COS 7-2
Modelling net primary production using plant traits: Development and testing of a finely-resolved predictive model for temperate ecosystems

Monday, August 10, 2015: 1:50 PM
321, Baltimore Convention Center
Simon Smart, Land Use Group, Centre For Ecology and Hydrology, Lancaster, United Kingdom
Background/Question/Methods

Large-scale dynamic models can reproduce gradients of above-ground Net Primary Production (aNPP) at coarse resolution but are less sensitive to the patch-scale effects of land-use interacting with plant trait variation. To facilitate testing and coupling of large-scale dynamic and patch-scale empirical models across scales we developed a model predicting aNPP in terms of abundance-weighted plants traits associated with the global Leaf Economics Spectrum.
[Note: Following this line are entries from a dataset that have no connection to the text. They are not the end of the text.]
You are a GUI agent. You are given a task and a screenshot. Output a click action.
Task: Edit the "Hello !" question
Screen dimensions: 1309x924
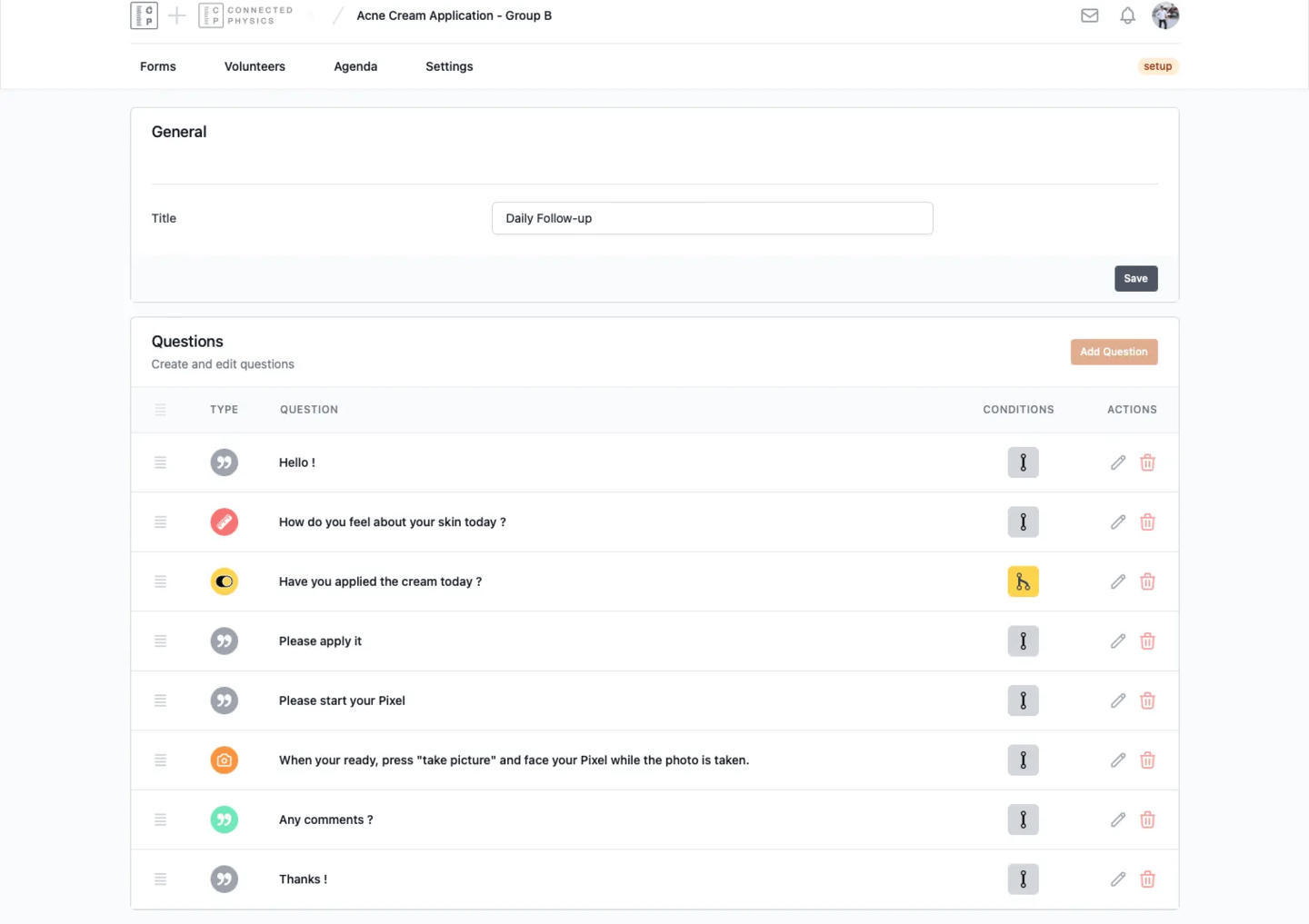click(x=1118, y=462)
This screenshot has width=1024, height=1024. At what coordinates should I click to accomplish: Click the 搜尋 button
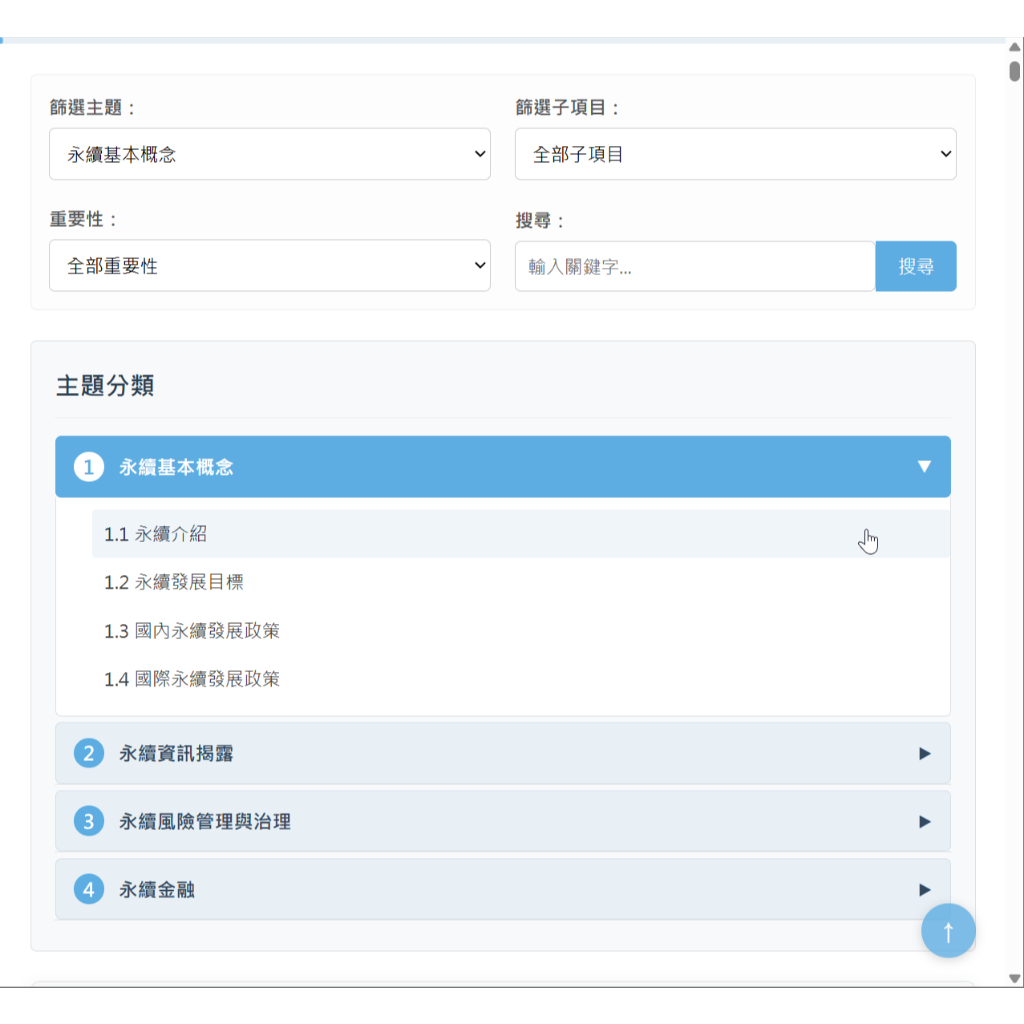[x=915, y=267]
Our aims were three-fold:

1) To derive a Minimum Adequate Model that could predict aNPP across temperate vegetation types for the purposes of down-scaling and enhancing dynamic land-atmosphere models for policy scenario testing.

2) To test whether prediction of aNPP was significantly improved when subordinate species were included or whether adequate prediction could be achieved based on co-dominants only.
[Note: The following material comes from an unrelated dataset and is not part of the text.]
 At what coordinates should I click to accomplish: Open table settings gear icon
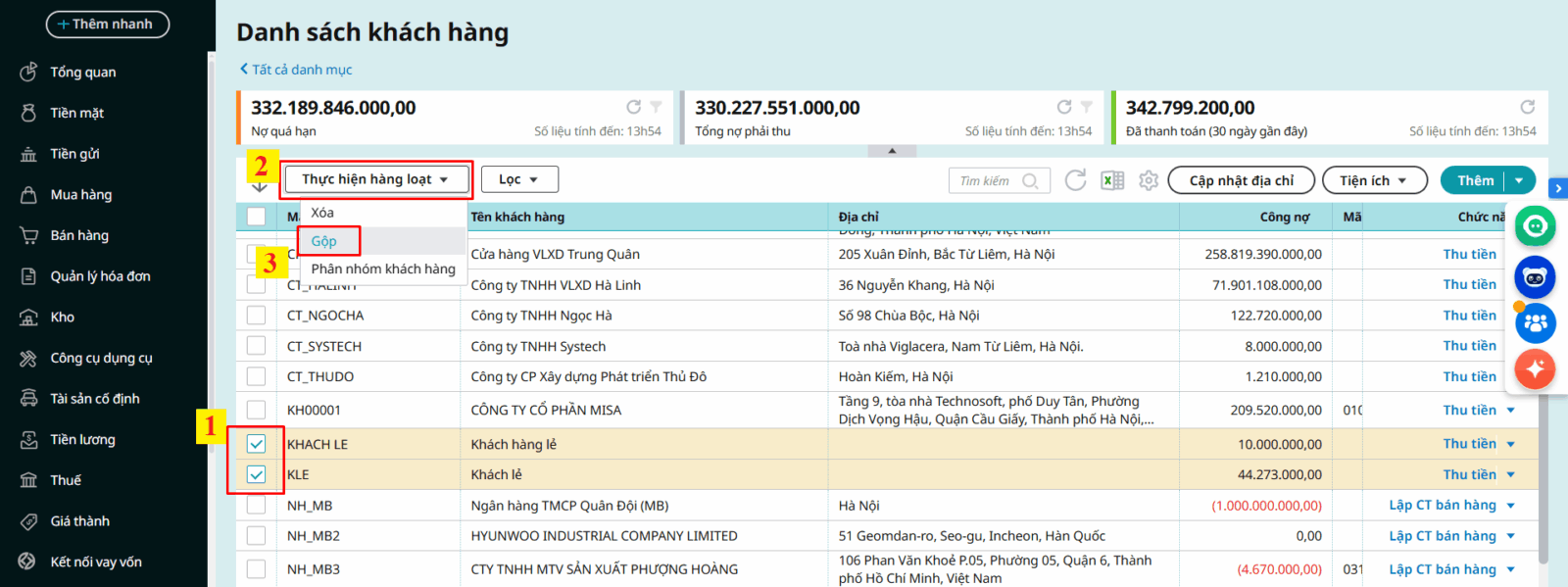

3) To test whether prediction was significantly improved by using trait values measured in the same plots as aNPP was determined or whether adequate prediction could be achieved using trait values from existing databases for British species. 

We measured aNPP in fixed vegetation plots in ecosystem types distributed across the full range of successional and productivity gradients in Britain. Model building was based on combinations of Specific Leaf Area (SLA), Leaf Dry Matter Content (LDMC), bare ground, bryophyte cover, woody species cover, canopy height and climate variables.

Results/Conclusions

The most parsimonious and best-performing model was based on omission of subordinate plant species but incorporating field rather than database values of traits. This model predicted the natural log of aNPP in terms of abundance-weighted LDMC as the only covariate.

Analysis of residuals showed that observed aNPP was increasingly under-predicted as agricultural land-use intensity increased. This could reflect the higher productivity of modern land-use regimes compared to the environments in which present-day agriculturally favoured species evolved. An alternative hypothesis is that, if measured and introduced into the model, intraspecific trait variation could account for this residual variation.

We show that patch-scale aNPP can be satisfactorily estimated by abundance-weighted plant traits. Our statistical model can be used to usefully estimate fine resolution aNPP in temperate ecosystems and therefore the amount of sub-grid variation not accounted for by large-scale land-atmosphere models.